We are pleased to present this special issue of Theory of Computing Systems, which is devoted to emerging themes in the study of algorithmic complexity. The articles appearing in this volume were produced, upon the invitation of the editors, by speakers at the Tenth International Conference on Computability, Complexity and Randomness (CCR 2015). The conference took place in Heidelberg as part of the focus semester on Computability and Randomness, which was organised and supported by the Mathematics Center Heidelberg.

In “Semiautomatic structures” by Jain, Khoussainov, Stephan, Teng and Zou, the authors introduce a generalisation of the class of automatic structures, for which one only requires that the derived relations and functions are automatic when all but one input are fixed with constant values. While automatic structures of various types have played an important role in group theory and logic, the notion is too restrictive to be widely applicable. Semiautomatic structures are introduced and analysed as a response to the natural question as to whether there are general ways to utilise finite automata for the presentation of non-automatic structures such as the natural numbers with multiplication and equality.

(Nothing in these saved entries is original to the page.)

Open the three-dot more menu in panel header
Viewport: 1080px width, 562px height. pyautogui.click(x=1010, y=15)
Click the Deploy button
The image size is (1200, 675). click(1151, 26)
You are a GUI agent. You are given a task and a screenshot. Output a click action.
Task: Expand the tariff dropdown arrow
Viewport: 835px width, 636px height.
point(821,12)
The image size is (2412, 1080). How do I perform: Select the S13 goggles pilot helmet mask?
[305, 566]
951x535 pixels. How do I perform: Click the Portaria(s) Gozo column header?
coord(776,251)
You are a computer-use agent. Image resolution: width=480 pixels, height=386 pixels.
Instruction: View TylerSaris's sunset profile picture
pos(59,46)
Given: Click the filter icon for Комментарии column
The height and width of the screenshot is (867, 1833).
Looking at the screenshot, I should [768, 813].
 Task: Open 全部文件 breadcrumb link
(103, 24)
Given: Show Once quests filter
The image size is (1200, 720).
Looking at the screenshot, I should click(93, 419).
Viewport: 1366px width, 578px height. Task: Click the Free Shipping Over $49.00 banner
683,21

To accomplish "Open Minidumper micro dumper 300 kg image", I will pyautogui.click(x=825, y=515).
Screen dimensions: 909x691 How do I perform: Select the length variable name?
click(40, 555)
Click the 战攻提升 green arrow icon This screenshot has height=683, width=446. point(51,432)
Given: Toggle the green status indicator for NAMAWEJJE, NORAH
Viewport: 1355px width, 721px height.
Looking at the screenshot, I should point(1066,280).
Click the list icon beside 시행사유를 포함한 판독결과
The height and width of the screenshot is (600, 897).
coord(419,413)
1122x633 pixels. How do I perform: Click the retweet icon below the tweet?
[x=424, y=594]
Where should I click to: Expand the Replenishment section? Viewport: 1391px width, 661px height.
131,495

In “Exact constructive and computable dimensions” by Ludwig Staiger, the author provides a systematic development of exact constructive dimension, which quantitatively refines constructive dimension just as the classical theory of exact Hausdorff dimension refines the usual Hausdorff dimension.

In “Conditional probabilities and van Lambalgen’s Theorem revisited”, by Bauwens, Shen and Takahashi, the authors provide an engaging survey of a line of research in algorithmic probability theory which is concerned with such questions as to how to define conditional probability distributions relative to random sequences, and the extent to which van Lambalgen’s Theorem can be generalised within the resulting theory.

In “A generalised characterization of algorithmic probability” by Sterkenburg, the author approaches foundational issues and questions in statistics via the study of universal semimeasures. Universal semimeasures are a central object of study in algorithmic randomness, and can be used to give a concrete definition of what it means to be random. While the standard approach to creating these semimeasures uses the probability of outputting a string from a universal machine when the input is chosen at random using the uniform measure, the author establishes that under mild conditions the uniformity requirement is not necessary, and that, in fact, any computable continuous measure will suffice.

In “Layerwise computability and image randomness” by Bienvenu, Hoyrup and Shen, the authors consider the notion of layerwise computability, and explain its importance in clarifying how algorithmic randomness interacts with intuitive and fundamental principles of randomness conservation.

In “On the uniform computational content of computability theory” by Brattka, Hendtlass and Kreuzer, the authors show how the Weihrauch lattice can be used to classify the uniform computational content of computability theoretic properties and theorems in one common setting. The paper describes a precise sense in which many theorems in computability theory, including all theorems which claim the existence of some Turing degree, have very little uniform content and argue that this may yield an explanation for why results in computability typically have very few direct consequences in other disciplines such as analysis.

In “On the complexity of automatic complexity” by Bjørn Kjos-Hanssen, the author generalises the notion of automatic complexity for individual words to give a notion of automatic complexity A(E) for an equivalence relation E on a finite set of words S. Amongst other results, it is established that the problem of determining whether A(E) equals the number |E| of equivalence classes of E is NP-complete.

In “Short lists with short programs from programs of functions and strings” by Vereshchagin, the author gives a precise negative solution to the question as to whether there is a total algorithm which produces a short list containing a short program for a given function, when provided with an index for a program which computes that function.

Collectively these paper provide a small selection of the diverse range of issues currently being investigated in algorithmic complexity. We hope they will provide inspiration for future research in this exciting field.